_REQUIRED WORK_. Could you write what comes next in the text below on male survivors of wartime sexual violence, picking up right after its final sentence?

BEGIN TEXT

A persistent cliché about survivors of wartime sexual violence is that they are helpless and ever-vulnerable victims in need of white and patriarchal protection. This stereotypical view is particularly visible for male victims of conflict-related sexual violence, who are typically thought to be indefinitely stripped of their manhood and, as a result, to have lost all agency in the aftermath of their victimisation.
Our recent article in Security Dialogue is grounded in our mutual frustration about these and other wrong assumptions that underlie the limited yet growing body of literature on wartime sexual violence against men. Fortunately, the topic has received increasing attention in the last decade, both in scholarship and policy-making. However, much of this growing body of research is not based on empirical data and does not sufficiently take into account the survivor’s point of view. This, we feel, leads to a one-dimensional and often reductionist view of male survivors and their lived realities. One of the central problematic assumptions we tackle in our recent article is that men who were sexually abused in conflict zones are ever-vulnerable, helpless victims. As some of our previous research documents, men who are sexually violated are frequently seen (and at times see themselves) as deprived of their masculine identities. In this process, it is assumed that with this ‘loss of manhood’ comes a loss of any agency, which is typically coded as a masculine trait. A related assumption is that these men hardly ever talk about their experiences and only seldom seek help.

END TEXT
BEGIN GIVEN DATA

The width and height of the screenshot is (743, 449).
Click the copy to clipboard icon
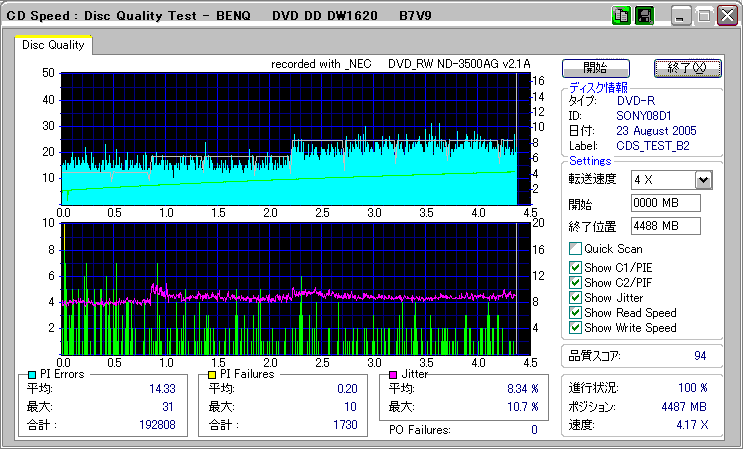(620, 17)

END GIVEN DATA

_EXERCISE OUTPUT_.
Contrary to that stereotype, the survivors we worked with during our fieldwork in Croatia and Uganda exercise numerous forms of agency, including actively navigating the complexities around silence and disclosure. For instance, they choose when and where to reveal what happened, and when and where to remain silent about it. We found that survivors in Uganda and Croatia often maintain a protective silence surrounding their experiences in certain spaces, for instance within their own homes and communities, while ‘breaking the silence’ and talking about their experiences in other spaces, for instance in forums mediated by non-governmental organizations. Our insights did not emerge from pointed questions about their agency, but rather unfolded throughout the course of our repeated and lengthy interactions with survivors and their testimonies over time. This, we argue, points to the importance of conducting research with sexual violence survivors over extend periods of times, following a relational approach and with utmost sensitive and attention to its methodological and ethical implications and challenges.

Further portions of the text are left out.